The question remained, why is this true? Now that I saw it’s only an approximation, I realized that I should be going about this algebraically from the start.

A trick, called the small angle approximation, is used in physics often to get rid of pesky sines and tangents when you’d rather just have an expression with the angle inside.

\begin{array}{rl} \sin x &\approx x\\ \tan x& \approx x \qquad\text{when }x\ll1 \end{array}

This behavior is clear when the functions are written in their Taylor series form:

\begin{array}{rl} \sin x &= x - \cfrac{x^3}{6} + \cfrac{x^5}{120} - \cfrac{x^7}{5040} +\dots \\\\ \tan x &= x +\cfrac{x^3}{3} + \cfrac{2x^5}{15} +\cfrac{17x^7}{315}+\dots \end{array}

When x is real small, all the higher power terms get super small, and the approximation becomes more accurate.

This approximation was my first thought, but there’s a problem: it works for small angles, but my colleague’s puzzle was about angles near 90 degrees.
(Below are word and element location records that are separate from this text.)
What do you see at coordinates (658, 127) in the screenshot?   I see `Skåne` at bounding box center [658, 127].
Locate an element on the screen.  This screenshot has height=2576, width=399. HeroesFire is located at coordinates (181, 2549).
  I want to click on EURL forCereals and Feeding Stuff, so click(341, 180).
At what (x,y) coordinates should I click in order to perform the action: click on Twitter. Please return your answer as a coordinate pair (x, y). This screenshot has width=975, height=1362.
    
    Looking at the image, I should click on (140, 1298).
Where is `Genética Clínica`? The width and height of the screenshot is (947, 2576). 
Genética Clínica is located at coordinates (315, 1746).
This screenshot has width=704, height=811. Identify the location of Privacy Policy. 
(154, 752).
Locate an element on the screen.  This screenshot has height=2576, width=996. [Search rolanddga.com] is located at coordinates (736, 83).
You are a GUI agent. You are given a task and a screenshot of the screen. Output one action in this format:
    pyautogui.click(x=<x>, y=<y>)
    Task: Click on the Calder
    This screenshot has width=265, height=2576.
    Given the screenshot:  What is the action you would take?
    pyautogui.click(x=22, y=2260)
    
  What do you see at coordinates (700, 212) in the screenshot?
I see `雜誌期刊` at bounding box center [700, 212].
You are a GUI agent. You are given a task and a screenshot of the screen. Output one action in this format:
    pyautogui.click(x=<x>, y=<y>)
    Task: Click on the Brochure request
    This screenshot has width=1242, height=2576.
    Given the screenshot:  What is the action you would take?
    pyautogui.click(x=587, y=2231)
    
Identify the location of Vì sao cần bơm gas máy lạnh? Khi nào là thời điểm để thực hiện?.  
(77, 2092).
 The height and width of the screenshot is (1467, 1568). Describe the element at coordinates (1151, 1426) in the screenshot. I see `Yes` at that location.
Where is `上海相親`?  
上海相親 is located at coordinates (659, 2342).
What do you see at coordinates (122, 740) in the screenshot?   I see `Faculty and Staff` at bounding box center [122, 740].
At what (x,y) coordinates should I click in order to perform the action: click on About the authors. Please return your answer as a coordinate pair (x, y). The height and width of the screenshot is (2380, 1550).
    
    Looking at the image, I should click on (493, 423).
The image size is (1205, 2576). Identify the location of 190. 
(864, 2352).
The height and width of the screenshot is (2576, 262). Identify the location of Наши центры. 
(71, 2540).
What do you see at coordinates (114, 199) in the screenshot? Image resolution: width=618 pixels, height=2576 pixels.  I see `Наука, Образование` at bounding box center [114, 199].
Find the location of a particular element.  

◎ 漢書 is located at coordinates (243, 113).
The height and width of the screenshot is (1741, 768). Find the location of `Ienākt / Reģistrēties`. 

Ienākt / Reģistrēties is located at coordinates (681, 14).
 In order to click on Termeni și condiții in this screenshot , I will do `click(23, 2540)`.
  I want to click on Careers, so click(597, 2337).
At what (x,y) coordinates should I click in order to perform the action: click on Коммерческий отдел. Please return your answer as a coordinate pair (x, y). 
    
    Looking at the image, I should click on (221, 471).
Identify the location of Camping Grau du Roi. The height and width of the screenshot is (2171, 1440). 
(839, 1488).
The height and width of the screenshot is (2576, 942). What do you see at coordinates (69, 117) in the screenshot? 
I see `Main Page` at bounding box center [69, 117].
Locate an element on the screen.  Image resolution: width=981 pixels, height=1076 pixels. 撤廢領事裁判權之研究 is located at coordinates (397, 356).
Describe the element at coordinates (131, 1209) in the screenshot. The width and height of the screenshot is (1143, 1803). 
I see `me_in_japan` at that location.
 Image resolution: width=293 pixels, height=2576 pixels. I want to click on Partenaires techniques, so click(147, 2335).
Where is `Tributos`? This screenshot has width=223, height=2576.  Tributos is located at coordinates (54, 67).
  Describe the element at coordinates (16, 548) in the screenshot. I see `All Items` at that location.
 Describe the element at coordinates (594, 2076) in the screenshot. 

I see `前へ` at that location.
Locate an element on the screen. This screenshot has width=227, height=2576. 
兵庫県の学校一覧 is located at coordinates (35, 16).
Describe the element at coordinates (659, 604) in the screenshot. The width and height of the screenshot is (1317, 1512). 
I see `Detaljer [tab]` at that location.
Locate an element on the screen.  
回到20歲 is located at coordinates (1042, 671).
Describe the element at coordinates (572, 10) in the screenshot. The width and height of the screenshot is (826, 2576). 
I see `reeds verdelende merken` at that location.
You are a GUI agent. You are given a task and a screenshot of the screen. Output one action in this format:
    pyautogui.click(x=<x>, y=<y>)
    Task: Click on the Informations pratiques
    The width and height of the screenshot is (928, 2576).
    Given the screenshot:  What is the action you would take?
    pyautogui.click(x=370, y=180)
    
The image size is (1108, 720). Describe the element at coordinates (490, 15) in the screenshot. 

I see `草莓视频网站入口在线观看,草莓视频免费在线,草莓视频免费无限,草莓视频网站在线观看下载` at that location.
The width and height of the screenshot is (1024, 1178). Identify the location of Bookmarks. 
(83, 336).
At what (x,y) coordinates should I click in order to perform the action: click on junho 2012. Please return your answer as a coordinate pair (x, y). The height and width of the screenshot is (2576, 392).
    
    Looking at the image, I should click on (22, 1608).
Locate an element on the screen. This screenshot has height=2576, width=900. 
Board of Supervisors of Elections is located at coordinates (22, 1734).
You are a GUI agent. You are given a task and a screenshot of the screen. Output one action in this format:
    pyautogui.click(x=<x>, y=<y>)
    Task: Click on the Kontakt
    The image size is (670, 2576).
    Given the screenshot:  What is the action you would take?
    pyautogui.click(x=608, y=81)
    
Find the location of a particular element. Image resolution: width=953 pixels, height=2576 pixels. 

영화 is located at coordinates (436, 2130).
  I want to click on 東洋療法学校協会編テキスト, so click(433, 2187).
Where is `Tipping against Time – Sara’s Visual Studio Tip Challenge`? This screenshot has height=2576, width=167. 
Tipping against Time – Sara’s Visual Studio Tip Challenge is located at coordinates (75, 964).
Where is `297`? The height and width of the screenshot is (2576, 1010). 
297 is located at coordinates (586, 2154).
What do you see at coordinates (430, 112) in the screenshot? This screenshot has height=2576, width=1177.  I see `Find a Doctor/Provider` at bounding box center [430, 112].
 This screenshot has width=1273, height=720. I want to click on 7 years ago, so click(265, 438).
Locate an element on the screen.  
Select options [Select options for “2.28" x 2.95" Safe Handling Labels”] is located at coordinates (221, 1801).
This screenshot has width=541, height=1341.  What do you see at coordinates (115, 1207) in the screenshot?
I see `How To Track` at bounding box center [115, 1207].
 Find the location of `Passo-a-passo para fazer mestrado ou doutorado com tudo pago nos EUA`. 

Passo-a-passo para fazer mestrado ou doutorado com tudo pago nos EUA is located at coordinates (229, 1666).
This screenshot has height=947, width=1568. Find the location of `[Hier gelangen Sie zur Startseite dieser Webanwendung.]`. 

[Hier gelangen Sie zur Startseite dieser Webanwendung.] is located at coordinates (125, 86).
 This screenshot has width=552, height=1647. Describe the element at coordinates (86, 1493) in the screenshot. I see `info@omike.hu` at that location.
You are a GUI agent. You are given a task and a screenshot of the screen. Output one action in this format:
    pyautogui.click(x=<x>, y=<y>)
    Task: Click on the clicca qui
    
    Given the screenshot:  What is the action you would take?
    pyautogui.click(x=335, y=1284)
In fact, we can’t even fudge the Taylor series of tangent near here, because there is no Taylor series around 90 degrees. (This is a consequence of the fact that tan(x) blows up to infinity at 90 degrees.)

The problem is solved by noting that working with tangent near 90 degrees is the same as working with another trig function, cotangent, near 0 degrees.

\tan\left(\cfrac{\pi}{2}-x\right) = \cot(x) = \cfrac{1}{\tan(x)}.

Setting everything up:

\begin{array}{rl} \tan\left(\cfrac{\pi}{2}-\cfrac{2\pi}{n}\ 10^{-a}\right) &=  \left(\tan\left(\cfrac{2\pi}{n}\ 10^{-a} \right) \right)^{-1} \\ & = \left(\left(\cfrac{2\pi}{n}\ 10^{-a} \right) +\cfrac{1}{3}\left(\cfrac{2\pi}{n}\ 10^{-a} \right)^3 +\dots \right)^{-1}\\ &\approx  \left(\cfrac{2\pi}{n}\ 10^{-a} \right)^{-1} \qquad \text{(the approximation)}\\ &= \cfrac{n}{2\pi}\ 10^a \end{array}

Done! Having the 10^a instead of any old number is unneccessary — this works for any multiple. However, integer a‘s makes the trick of having the same digits show up in tan(89), tan(89.9), etc. work.

So, we can show this algebraically. I just wish I had a nice geometric argument.